Cloud computing occurs when data is gathered and transmitted to a data center for processing. The transmitted data is also stored in the central server. All devices that need to access this data or use applications associated with it must first connect to this server. The devices need to be connected to the internet whenever there’s any need for transmission, processing, storage or retrieval of data.
The centralized nature of cloud computing means that processing time may be slower for devices that are not constantly connected to the internet or that have a lower bandwidth connection. The bandwidth costs involved in data exchange can also be high, which drives up the overall cost of computing mainly due to current on the market solutions.
Cloud computing is far superior in terms of power and capacity. There is a vast amount and variety of CPU/GPU computing power available in data centers which can be accessed and used on demand. This scalability feature is a huge benefit of cloud computing over edge computing.
Cloud computing also allows for gathering massive amounts of data and analyzing it in a variety of ways. This capability has allowed fields such as artificial intelligence, machine learning and computer vision to become viable business tools.
Drivers for Cloud computing include demand for IoT sensors and CCTV cameras that require analysis of large volumes of data from multiple sources to gain real-time insights.
Hybrid Approach & Chrysalis Cloud
By incorporating both approaches, a powerful and cost effective system can be built – maximizing the potential of both systems while minimizing potential limitations. This hybrid approach is becoming increasingly common.
AI and CV applications require processing large amounts of data quickly. This data needs to be stored in a secure and structured way. Further, models need to be retrained constantly, which requires sending data to the cloud for processing centrally. Relying on a purely edge solution for AI and CV applications would be difficult and costly.
Given the number of potential use cases processing streaming video, creating a functional future-proof architecture is key. Use cases include any instance where surveillance from a remote camera is happening: in-store retail intelligence, real-time facial recognition and security, medical monitoring, object and brand detection, robotics, etc.
At Chrysalis Cloud, we have created a set of solutions that allow our customers to take a hybrid approach OR a purely cloud approach.

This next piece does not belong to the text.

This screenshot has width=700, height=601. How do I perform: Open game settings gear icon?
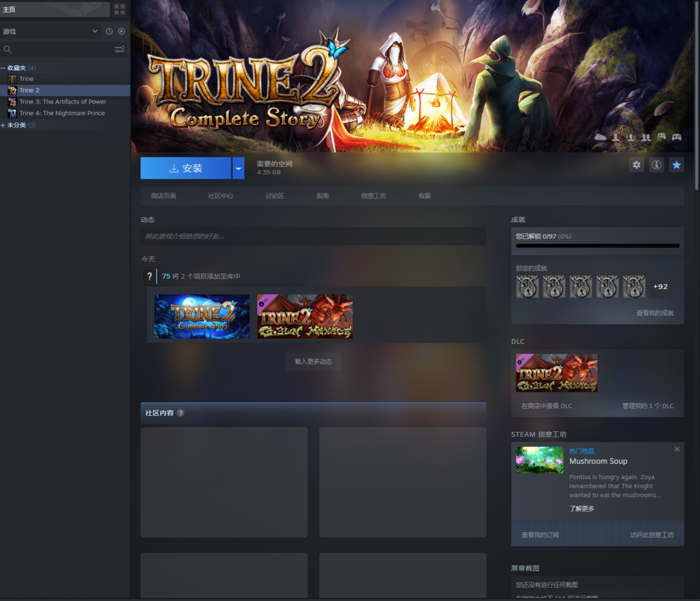coord(636,165)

The innovative edge solution from Chrysalis Cloud- the “Chrysalis Cloud Edge-AI Proxy”- allows users to ingest multiple video streams and has a common interface for conducting AI operations on or near the Edge. This an easy-to-use collection mechanism from multiple cameras onto a single more powerful computer. For example, a network of CCTV RTSP enabled cameras can be accessed through a simple GRPC interface, where machine learning algorithms can do various computer vision tasks. Furthermore, interesting footage can be annotated, selectively streamed and stored through a simple API for later analysis, computer vision tasks in the cloud or enriching the machine learning training samples.

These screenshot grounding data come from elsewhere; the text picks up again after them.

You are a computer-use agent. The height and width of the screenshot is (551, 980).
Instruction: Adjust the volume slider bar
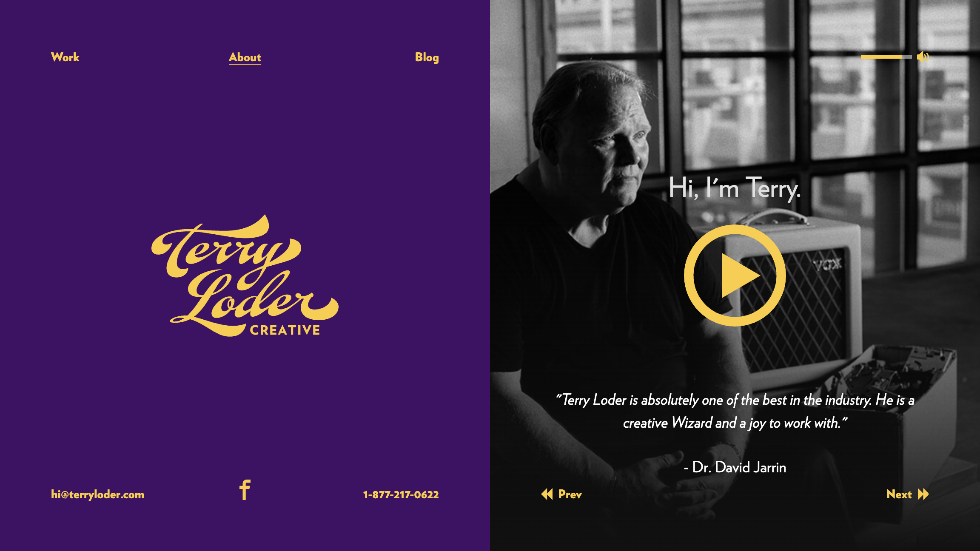click(x=886, y=57)
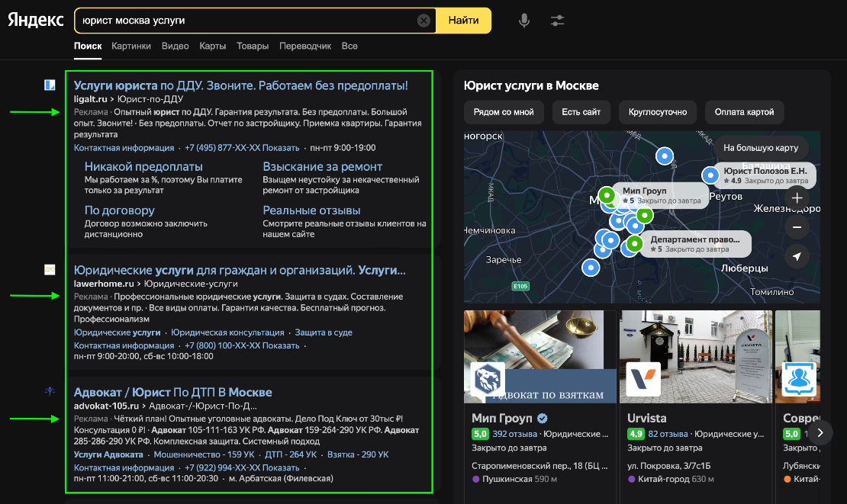This screenshot has width=847, height=504.
Task: Zoom in on the map with plus
Action: click(797, 198)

The proprietary streaming architecture from Chrysalis Cloud, the “Chrysalis Cloud SDK”, is specifically designed for cloud. This SDK provides easy and powerful control over live media streaming consumption and ingestion into various machine learning libraries in the cloud. This platform has sub second latency when streaming to the cloud (compared to similar systems like AWS Kinesis) and at a fraction of the cost. We have developed an innovative easy-to-use collection mechanism from multiple cameras onto a single more powerful computer at the edge, where machine learning algorithms can do various CV tasks.